Typhoon Hagibis is expected to be one of the strongest typhoons Japan has experienced in decades.
In Chiba Prefecture near Tokyo, one man in his fifties died in an overturned car in the early morning. Police are investigating whether it was caused by strong winds due to the typhoon. In the city, several houses have been affected by strong winds and parts of their roof were blown off. Five people, including three minors, have been injured.
In Gunma Prefecture, also near Tokyo, a man who went missing in a landslide was found dead.
The Japan Meteorological Agency issued special heavy rain warnings on Saturday afternoon in seven prefectures, including Tokyo, Gunma, Saitama, Kanagawa, Yamanashi, Nagano and Shizuoka. The alert is the highest of the five levels of warnings. The agency said that downpours “with a level of intensity observed only once every few decades” are predicted in those prefectures. The agency later added five more prefectures further north including Fukushima and Niigata.
Heavy rain lead to rivers flooding in the eastern prefectures of Tokyo, Shizuoka and Nagano. Authorities in Nagano and Kanagawa prefectures were forced to release water from several dams, despite the increased risk of more rivers flooding. Similar precautions are expected to be taken at some other dams.
Meanwhile, millions of people have been affected by evacuation advisories issued by municipal governments. In Tokyo, as of 2:45 p.m., over 14 cities and towns have advised residents to evacuate.
As of 10 p.m. Saturday, roughly 385,000 households in Tokyo and eight surrounding prefectures were without power, according to Tepco Power Grid.
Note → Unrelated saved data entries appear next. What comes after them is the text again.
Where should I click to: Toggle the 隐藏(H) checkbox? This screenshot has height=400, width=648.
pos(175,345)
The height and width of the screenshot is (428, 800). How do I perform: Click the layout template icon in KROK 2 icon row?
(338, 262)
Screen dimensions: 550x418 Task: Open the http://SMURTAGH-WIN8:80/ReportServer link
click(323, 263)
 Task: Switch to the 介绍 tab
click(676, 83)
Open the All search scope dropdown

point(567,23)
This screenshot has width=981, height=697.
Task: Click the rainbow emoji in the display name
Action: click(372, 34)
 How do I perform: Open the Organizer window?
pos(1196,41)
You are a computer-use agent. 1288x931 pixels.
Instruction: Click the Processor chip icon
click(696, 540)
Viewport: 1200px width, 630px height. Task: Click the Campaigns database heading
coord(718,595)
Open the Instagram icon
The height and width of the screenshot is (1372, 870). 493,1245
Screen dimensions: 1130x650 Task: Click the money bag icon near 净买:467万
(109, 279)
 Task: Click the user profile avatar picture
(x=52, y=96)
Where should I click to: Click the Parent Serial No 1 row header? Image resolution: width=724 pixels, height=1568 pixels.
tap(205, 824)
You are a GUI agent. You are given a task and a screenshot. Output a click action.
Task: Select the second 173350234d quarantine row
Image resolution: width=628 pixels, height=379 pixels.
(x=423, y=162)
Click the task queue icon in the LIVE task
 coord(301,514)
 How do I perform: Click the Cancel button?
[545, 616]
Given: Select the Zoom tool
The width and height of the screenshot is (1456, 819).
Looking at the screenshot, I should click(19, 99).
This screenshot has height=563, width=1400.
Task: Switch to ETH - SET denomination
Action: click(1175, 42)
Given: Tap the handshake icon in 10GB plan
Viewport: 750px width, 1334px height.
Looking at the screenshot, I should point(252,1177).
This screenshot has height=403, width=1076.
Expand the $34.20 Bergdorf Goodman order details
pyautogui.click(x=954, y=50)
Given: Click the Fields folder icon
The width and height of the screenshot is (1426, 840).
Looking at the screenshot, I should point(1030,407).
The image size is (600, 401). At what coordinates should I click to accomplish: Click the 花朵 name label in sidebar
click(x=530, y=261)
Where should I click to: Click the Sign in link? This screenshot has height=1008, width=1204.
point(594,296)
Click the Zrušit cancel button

Within Chubu Electric Power’s service area, roughly 53,000 households were affected by blackouts as of 10 p.m.
Prime Minister Shinzo Abe on Saturday instructed ministers to put every effort into emergency measures and gather information as quickly as possible when damage occurs due to the typhoon.
The Defense Ministry has ordered 17,000 personnel of the Self-Defense Forces to stay on the alert to be able to immediately deploy for rescue operations.
Most public transportation in the Tokyo area has been suspended. East Japan Railway, the operator of Tokyo’s major rail lines, had suspended all regular train services in the capital region by 1 p.m.
Service is projected to resume Sunday afternoon, but delays are possible, depending on the storm’s damage.
The Tokaido Shinkansen bullet train canceled all trips Saturday between Tokyo and Nagoya. Other bullet train lines were suspended or services cut back as well.
Tokyo’s Narita Airport has stopped accepting incoming passenger flights because railways servicing the airport have halted their operations. In September, when another strong typhoon hit the area, more than 10,000 people were stuck at the airport because flights kept arriving after buses and railways stopped operating.
Most retail stores and restaurants suspended their operation on Saturday. Seven-Eleven Japan operator Seven & i Holdings and department store group Isetan Mitsukoshi Holdings closed stores. Sushiro Global Holdings, operator of a chain of conveyor belt sushi restaurants, closed 150 outlets in the Kanto and Tokai regions on Saturday.
Tourist attractions such as Tokyo Disney Resort closed their doors on the day and several music concerts were canceled or postponed. The Rugby World Cup canceled two games on Saturday.